==== Passage for review ====

Tuesday, September 7, 2010

Dreams.

Nobody knows for sure what they are. There are scientific postulations about what dreams are but at the end of the day there is no conclusive evidence for what they may be. Figments of our imagination? Possibly. Repressed thoughts? Possibly. Desires or aspirations? Possibly. Chemical firings within the brain? Possibly.

The fact stands that I am not yet a psychologist, a neurologist, or any kind of doctor at all. But what I am is a Dreamer. I can tell you that a dream is something that ought to be chased. I have no idea as to what a dream is or what they mean but I can suspect that they contain some element of truth or insight that is worth pursuing.

In my humble and unprofessional opinion, a dream is a motive in which our interior self (the self that is fearless) is positively influencing the culturally-influenced conscious self that carries the “That’s impossible” mentality. A modest British Army soldier of WWI, T. E. Lawrence, said,

    “Those who dream by night in the dusty recesses of their minds wake in the day to find that it was vanity: but the dreamers of the day are dangerous men, for they may act their dreams with open eyes, to make it possible.”

==== Dataset section ====

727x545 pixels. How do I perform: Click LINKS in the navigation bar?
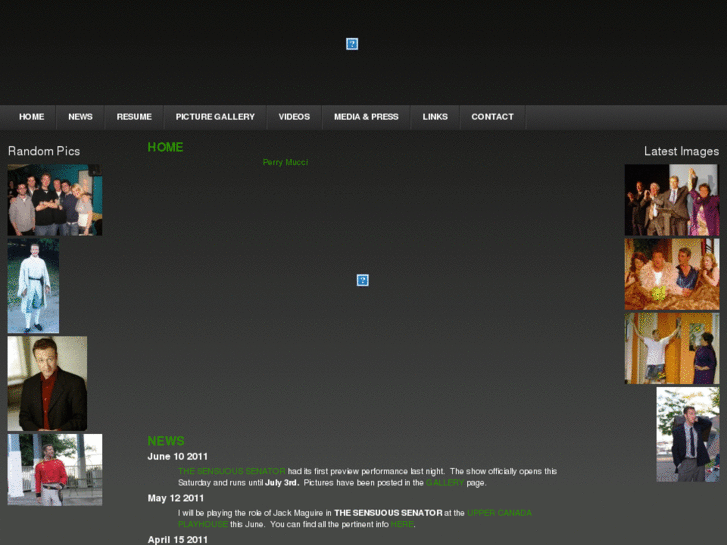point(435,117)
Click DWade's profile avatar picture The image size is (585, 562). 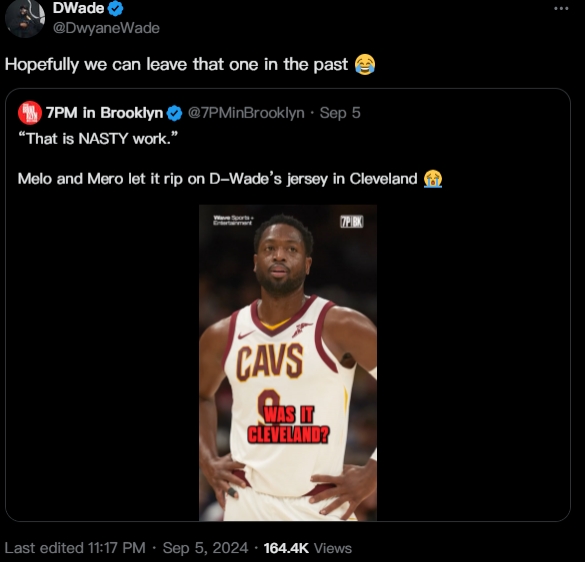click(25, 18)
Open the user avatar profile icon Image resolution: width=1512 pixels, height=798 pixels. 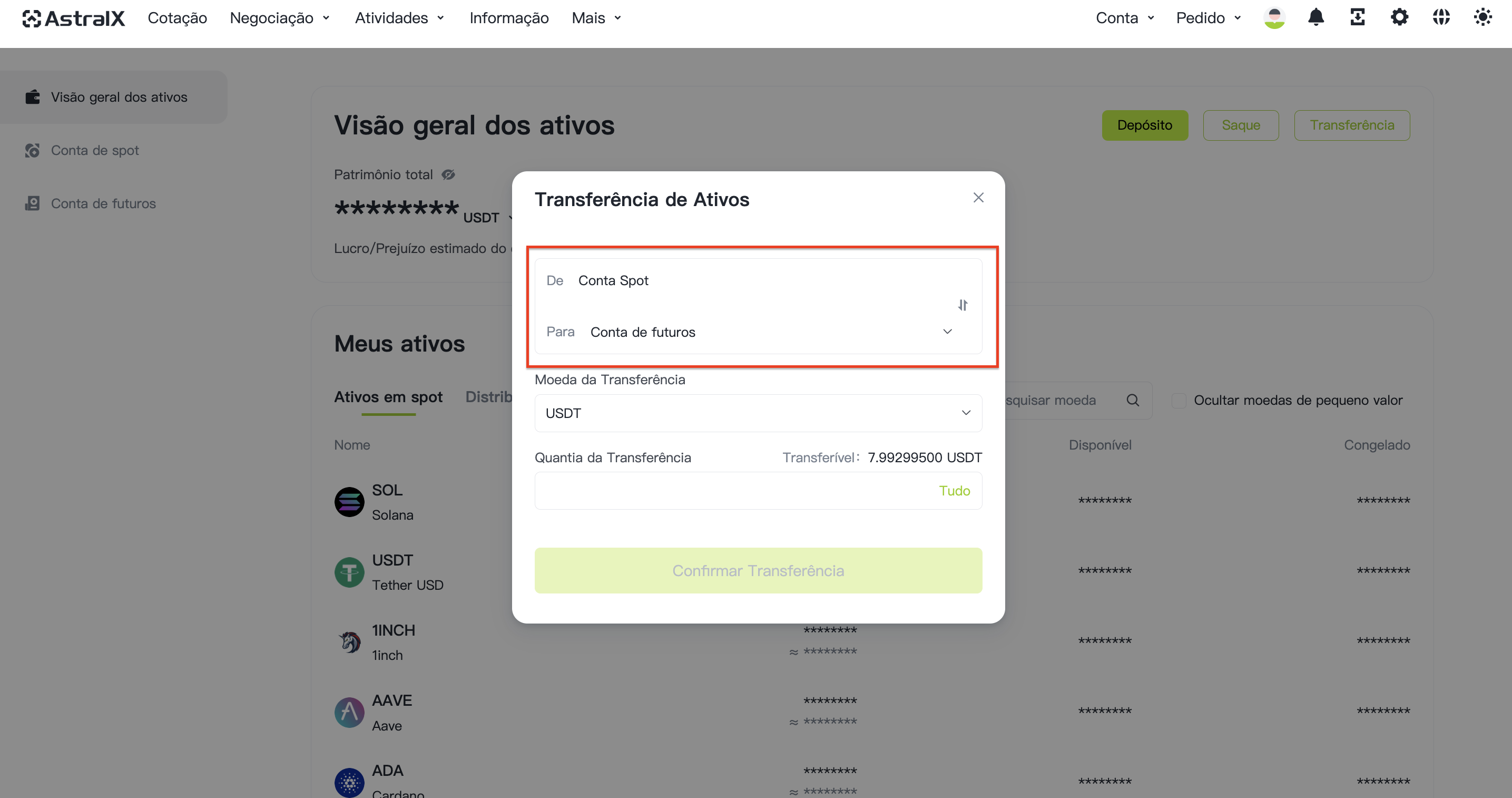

====

## Task:
Copy the post about dreams again, starting with "Tuesday, September 7, 2010" and going on through "the brain? Possibly.", and switch every "Possibly" to "Perhaps".

## Solution to the exercise:
Tuesday, September 7, 2010

Dreams.

Nobody knows for sure what they are. There are scientific postulations about what dreams are but at the end of the day there is no conclusive evidence for what they may be. Figments of our imagination? Perhaps. Repressed thoughts? Perhaps. Desires or aspirations? Perhaps. Chemical firings within the brain? Perhaps.